The bytecode compiler emitted OP_CALL_PRIM (52) for every primitive call, even
for arithmetic and comparison hot-paths. The VM had specialized opcodes
(OP_ADD, OP_SUB, OP_EQ, etc.) defined but unused.
- lib/compiler.sx (compile-call): emit specialized 1-byte opcode when the
primitive name + arity matches one of {+, -, *, /, =, <, >, cons, not, len,
first, rest}. Falls back to CALL_PRIM otherwise. fib bytecode: 50 → 38 bytes.

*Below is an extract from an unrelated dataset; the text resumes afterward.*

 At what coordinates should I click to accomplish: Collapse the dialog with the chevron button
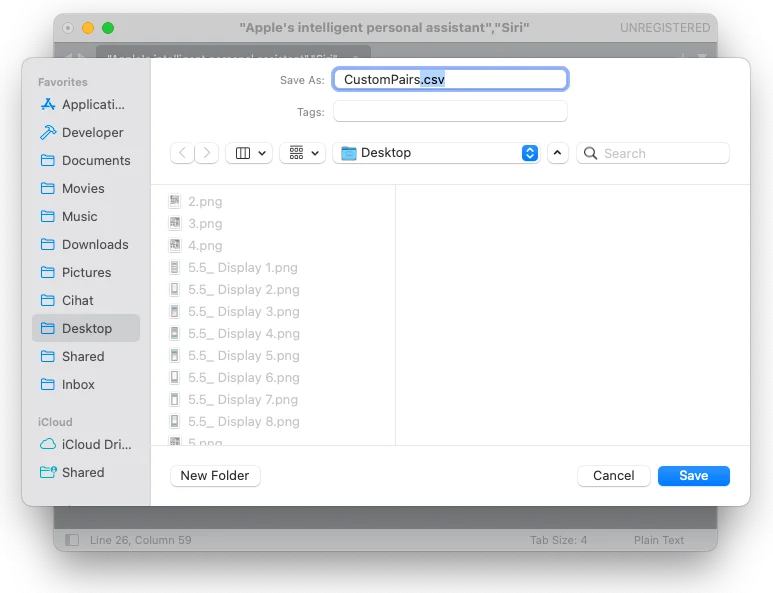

- hosts/ocaml/lib/sx_compiler.ml: mirror change in the auto-generated OCaml
compiler so SXBC export from mcp_tree uses the same emission.
- hosts/ocaml/lib/sx_vm.ml: extend OP_ADD/SUB/MUL/DIV to handle Integer+Integer
(not just Number+Number). Inline OP_EQ via Sx_runtime._fast_eq. Inline
OP_LT/GT mixed-numeric comparisons. Avoids Hashtbl lookup on the fallback
path for the common integer cases that dominate tight loops.
- hosts/ocaml/bin/bench_vm.ml: VM-only benchmark — loads compiler.sx via CEK,
JIT-compiles each fn, measures Sx_vm.call_closure throughput.
Median improvements (best of 3 runs of 9-min, bench_vm.exe):
fib(22) 107.87ms → 33.13ms -69%
loop(200000) 429.64ms → 161.16ms -62%
sum-to(50000) 72.85ms → 36.74ms -50%
count-lt(20000) 28.44ms → 17.58ms -38%
count-eq(20000) 37.23ms → 15.46ms -58%
Tests: 4550/4550 OCaml passing (unchanged). Zero regressions.
Last step in the sx-improvements roadmap — all 14 steps complete.